Task - Send back all the data below, exactly as given.

(Records drawn from a dataset)
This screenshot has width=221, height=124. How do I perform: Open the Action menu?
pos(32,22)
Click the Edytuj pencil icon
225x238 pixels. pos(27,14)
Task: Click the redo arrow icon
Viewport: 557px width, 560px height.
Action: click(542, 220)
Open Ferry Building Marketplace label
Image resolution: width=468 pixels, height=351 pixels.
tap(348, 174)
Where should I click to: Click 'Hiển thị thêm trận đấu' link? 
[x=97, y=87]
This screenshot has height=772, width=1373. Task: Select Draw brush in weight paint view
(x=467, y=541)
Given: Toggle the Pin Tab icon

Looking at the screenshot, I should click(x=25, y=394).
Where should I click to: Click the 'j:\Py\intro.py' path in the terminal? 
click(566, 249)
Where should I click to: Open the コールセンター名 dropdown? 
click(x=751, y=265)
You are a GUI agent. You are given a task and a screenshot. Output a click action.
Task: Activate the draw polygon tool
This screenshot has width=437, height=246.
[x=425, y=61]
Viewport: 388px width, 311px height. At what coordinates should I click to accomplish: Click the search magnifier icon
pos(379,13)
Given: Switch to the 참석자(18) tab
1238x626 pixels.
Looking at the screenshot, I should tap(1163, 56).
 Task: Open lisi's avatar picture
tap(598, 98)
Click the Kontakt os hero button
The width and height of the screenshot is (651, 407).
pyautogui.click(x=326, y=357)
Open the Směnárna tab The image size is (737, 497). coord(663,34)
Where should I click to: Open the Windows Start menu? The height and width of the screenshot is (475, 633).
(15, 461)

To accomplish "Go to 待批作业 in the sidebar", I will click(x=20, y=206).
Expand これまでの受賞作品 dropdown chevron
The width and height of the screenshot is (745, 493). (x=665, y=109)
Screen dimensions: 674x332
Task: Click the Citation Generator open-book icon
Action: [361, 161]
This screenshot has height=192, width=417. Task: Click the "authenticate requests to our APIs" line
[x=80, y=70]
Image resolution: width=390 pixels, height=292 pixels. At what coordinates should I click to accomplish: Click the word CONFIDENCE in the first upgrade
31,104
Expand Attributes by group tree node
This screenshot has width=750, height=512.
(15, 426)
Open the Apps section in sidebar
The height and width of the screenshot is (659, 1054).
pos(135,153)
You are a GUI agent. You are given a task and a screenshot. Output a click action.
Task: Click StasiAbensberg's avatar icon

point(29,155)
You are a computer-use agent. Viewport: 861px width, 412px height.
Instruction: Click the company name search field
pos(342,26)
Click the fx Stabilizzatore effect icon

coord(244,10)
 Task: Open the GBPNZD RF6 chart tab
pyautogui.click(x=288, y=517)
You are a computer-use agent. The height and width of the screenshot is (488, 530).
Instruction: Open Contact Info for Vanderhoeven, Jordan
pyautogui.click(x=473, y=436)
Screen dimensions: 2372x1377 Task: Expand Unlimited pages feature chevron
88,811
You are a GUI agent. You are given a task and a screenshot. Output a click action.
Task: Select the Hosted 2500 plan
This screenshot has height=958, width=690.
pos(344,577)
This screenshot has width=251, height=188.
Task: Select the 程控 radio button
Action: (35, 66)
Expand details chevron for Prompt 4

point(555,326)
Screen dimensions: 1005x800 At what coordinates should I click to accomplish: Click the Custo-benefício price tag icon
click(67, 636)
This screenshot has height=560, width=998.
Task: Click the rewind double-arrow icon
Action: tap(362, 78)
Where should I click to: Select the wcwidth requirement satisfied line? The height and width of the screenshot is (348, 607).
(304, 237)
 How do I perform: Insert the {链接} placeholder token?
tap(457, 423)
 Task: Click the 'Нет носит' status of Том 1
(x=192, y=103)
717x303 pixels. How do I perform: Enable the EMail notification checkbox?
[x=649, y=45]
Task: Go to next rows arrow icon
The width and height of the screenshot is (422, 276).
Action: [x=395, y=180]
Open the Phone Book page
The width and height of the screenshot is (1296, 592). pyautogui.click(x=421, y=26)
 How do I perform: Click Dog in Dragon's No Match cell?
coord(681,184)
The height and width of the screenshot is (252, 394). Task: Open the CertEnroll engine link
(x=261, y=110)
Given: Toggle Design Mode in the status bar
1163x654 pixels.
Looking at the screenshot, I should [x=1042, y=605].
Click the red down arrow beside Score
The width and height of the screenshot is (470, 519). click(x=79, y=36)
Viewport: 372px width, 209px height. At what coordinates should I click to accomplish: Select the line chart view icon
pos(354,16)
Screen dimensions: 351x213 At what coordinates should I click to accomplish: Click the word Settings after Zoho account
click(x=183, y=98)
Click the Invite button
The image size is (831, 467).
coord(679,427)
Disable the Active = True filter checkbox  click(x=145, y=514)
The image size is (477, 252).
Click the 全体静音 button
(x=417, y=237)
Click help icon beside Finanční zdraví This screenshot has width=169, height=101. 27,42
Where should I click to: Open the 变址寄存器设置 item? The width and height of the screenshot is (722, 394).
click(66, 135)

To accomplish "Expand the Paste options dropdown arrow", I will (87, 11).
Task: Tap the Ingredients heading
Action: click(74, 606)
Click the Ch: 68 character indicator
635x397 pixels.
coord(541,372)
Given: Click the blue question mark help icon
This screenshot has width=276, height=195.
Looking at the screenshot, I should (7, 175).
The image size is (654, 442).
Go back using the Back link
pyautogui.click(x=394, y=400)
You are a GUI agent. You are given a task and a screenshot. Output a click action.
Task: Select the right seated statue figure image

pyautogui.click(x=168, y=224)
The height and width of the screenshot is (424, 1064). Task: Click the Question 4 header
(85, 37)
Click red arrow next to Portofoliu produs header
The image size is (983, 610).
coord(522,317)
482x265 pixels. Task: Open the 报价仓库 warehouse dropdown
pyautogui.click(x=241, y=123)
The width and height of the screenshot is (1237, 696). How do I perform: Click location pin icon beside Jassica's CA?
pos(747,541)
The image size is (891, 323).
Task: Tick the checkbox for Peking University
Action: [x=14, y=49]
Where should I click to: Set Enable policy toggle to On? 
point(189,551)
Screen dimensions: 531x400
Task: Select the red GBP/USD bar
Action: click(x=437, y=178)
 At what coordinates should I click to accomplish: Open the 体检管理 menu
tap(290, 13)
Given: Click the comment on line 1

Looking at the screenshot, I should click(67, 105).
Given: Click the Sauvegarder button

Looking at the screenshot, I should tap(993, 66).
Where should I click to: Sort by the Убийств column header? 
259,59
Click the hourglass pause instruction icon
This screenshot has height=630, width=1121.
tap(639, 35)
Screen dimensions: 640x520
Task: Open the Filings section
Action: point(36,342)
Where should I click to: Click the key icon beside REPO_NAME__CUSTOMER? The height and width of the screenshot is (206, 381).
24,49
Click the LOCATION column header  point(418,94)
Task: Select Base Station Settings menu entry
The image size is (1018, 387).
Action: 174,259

Answer to the problem -
This screenshot has width=221, height=124. How do I perform: Open the Action menu?
pos(32,22)
Click the Edytuj pencil icon
225x238 pixels. pos(27,14)
Task: Click the redo arrow icon
Viewport: 557px width, 560px height.
Action: click(542, 220)
Open Ferry Building Marketplace label
Image resolution: width=468 pixels, height=351 pixels.
tap(348, 174)
Where should I click to: Click 'Hiển thị thêm trận đấu' link? 
[x=97, y=87]
This screenshot has height=772, width=1373. Task: Select Draw brush in weight paint view
(x=467, y=541)
Given: Toggle the Pin Tab icon

Looking at the screenshot, I should click(x=25, y=394).
Where should I click to: Click the 'j:\Py\intro.py' path in the terminal? 
click(566, 249)
Where should I click to: Open the コールセンター名 dropdown? 
click(x=751, y=265)
You are a GUI agent. You are given a task and a screenshot. Output a click action.
Task: Activate the draw polygon tool
This screenshot has width=437, height=246.
[x=425, y=61]
Viewport: 388px width, 311px height. At what coordinates should I click to accomplish: Click the search magnifier icon
pos(379,13)
Given: Switch to the 참석자(18) tab
1238x626 pixels.
Looking at the screenshot, I should tap(1163, 56).
 Task: Open lisi's avatar picture
tap(598, 98)
Click the Kontakt os hero button
The width and height of the screenshot is (651, 407).
pyautogui.click(x=326, y=357)
Open the Směnárna tab The image size is (737, 497). coord(663,34)
Where should I click to: Open the Windows Start menu? The height and width of the screenshot is (475, 633).
(15, 461)

To accomplish "Go to 待批作业 in the sidebar", I will click(x=20, y=206).
Expand これまでの受賞作品 dropdown chevron
The width and height of the screenshot is (745, 493). (x=665, y=109)
Screen dimensions: 674x332
Task: Click the Citation Generator open-book icon
Action: [361, 161]
This screenshot has height=192, width=417. Task: Click the "authenticate requests to our APIs" line
[x=80, y=70]
Image resolution: width=390 pixels, height=292 pixels. At what coordinates should I click to accomplish: Click the word CONFIDENCE in the first upgrade
31,104
Expand Attributes by group tree node
This screenshot has width=750, height=512.
(15, 426)
Open the Apps section in sidebar
The height and width of the screenshot is (659, 1054).
pos(135,153)
You are a GUI agent. You are given a task and a screenshot. Output a click action.
Task: Click StasiAbensberg's avatar icon

point(29,155)
You are a computer-use agent. Viewport: 861px width, 412px height.
Instruction: Click the company name search field
pos(342,26)
Click the fx Stabilizzatore effect icon

coord(244,10)
 Task: Open the GBPNZD RF6 chart tab
pyautogui.click(x=288, y=517)
You are a computer-use agent. The height and width of the screenshot is (488, 530).
Instruction: Open Contact Info for Vanderhoeven, Jordan
pyautogui.click(x=473, y=436)
Screen dimensions: 2372x1377 Task: Expand Unlimited pages feature chevron
88,811
You are a GUI agent. You are given a task and a screenshot. Output a click action.
Task: Select the Hosted 2500 plan
This screenshot has height=958, width=690.
pos(344,577)
This screenshot has width=251, height=188.
Task: Select the 程控 radio button
Action: (35, 66)
Expand details chevron for Prompt 4

point(555,326)
Screen dimensions: 1005x800 At what coordinates should I click to accomplish: Click the Custo-benefício price tag icon
click(67, 636)
This screenshot has height=560, width=998.
Task: Click the rewind double-arrow icon
Action: tap(362, 78)
Where should I click to: Select the wcwidth requirement satisfied line? The height and width of the screenshot is (348, 607).
(304, 237)
 How do I perform: Insert the {链接} placeholder token?
tap(457, 423)
 Task: Click the 'Нет носит' status of Том 1
(x=192, y=103)
717x303 pixels. How do I perform: Enable the EMail notification checkbox?
[x=649, y=45]
Task: Go to next rows arrow icon
The width and height of the screenshot is (422, 276).
Action: [x=395, y=180]
Open the Phone Book page
The width and height of the screenshot is (1296, 592). pyautogui.click(x=421, y=26)
 How do I perform: Click Dog in Dragon's No Match cell?
coord(681,184)
The height and width of the screenshot is (252, 394). Task: Open the CertEnroll engine link
(x=261, y=110)
Given: Toggle Design Mode in the status bar
1163x654 pixels.
Looking at the screenshot, I should [x=1042, y=605].
Click the red down arrow beside Score
The width and height of the screenshot is (470, 519). click(x=79, y=36)
Viewport: 372px width, 209px height. At what coordinates should I click to accomplish: Select the line chart view icon
pos(354,16)
Screen dimensions: 351x213 At what coordinates should I click to accomplish: Click the word Settings after Zoho account
click(x=183, y=98)
Click the Invite button
The image size is (831, 467).
coord(679,427)
Disable the Active = True filter checkbox  click(x=145, y=514)
The image size is (477, 252).
Click the 全体静音 button
(x=417, y=237)
Click help icon beside Finanční zdraví This screenshot has width=169, height=101. 27,42
Where should I click to: Open the 变址寄存器设置 item? The width and height of the screenshot is (722, 394).
click(66, 135)

To accomplish "Expand the Paste options dropdown arrow", I will (87, 11).
Task: Tap the Ingredients heading
Action: click(74, 606)
Click the Ch: 68 character indicator
635x397 pixels.
coord(541,372)
Given: Click the blue question mark help icon
This screenshot has width=276, height=195.
Looking at the screenshot, I should (7, 175).
The image size is (654, 442).
Go back using the Back link
pyautogui.click(x=394, y=400)
You are a GUI agent. You are given a task and a screenshot. Output a click action.
Task: Select the right seated statue figure image

pyautogui.click(x=168, y=224)
The height and width of the screenshot is (424, 1064). Task: Click the Question 4 header
(85, 37)
Click red arrow next to Portofoliu produs header
The image size is (983, 610).
coord(522,317)
482x265 pixels. Task: Open the 报价仓库 warehouse dropdown
pyautogui.click(x=241, y=123)
The width and height of the screenshot is (1237, 696). How do I perform: Click location pin icon beside Jassica's CA?
pos(747,541)
The image size is (891, 323).
Task: Tick the checkbox for Peking University
Action: [x=14, y=49]
Where should I click to: Set Enable policy toggle to On? 
point(189,551)
Screen dimensions: 531x400
Task: Select the red GBP/USD bar
Action: click(x=437, y=178)
 At what coordinates should I click to accomplish: Open the 体检管理 menu
tap(290, 13)
Given: Click the comment on line 1

Looking at the screenshot, I should click(67, 105).
Given: Click the Sauvegarder button

Looking at the screenshot, I should tap(993, 66).
Where should I click to: Sort by the Убийств column header? 
259,59
Click the hourglass pause instruction icon
This screenshot has height=630, width=1121.
tap(639, 35)
Screen dimensions: 640x520
Task: Open the Filings section
Action: point(36,342)
Where should I click to: Click the key icon beside REPO_NAME__CUSTOMER? The height and width of the screenshot is (206, 381).
24,49
Click the LOCATION column header  point(418,94)
Task: Select Base Station Settings menu entry
The image size is (1018, 387).
Action: 174,259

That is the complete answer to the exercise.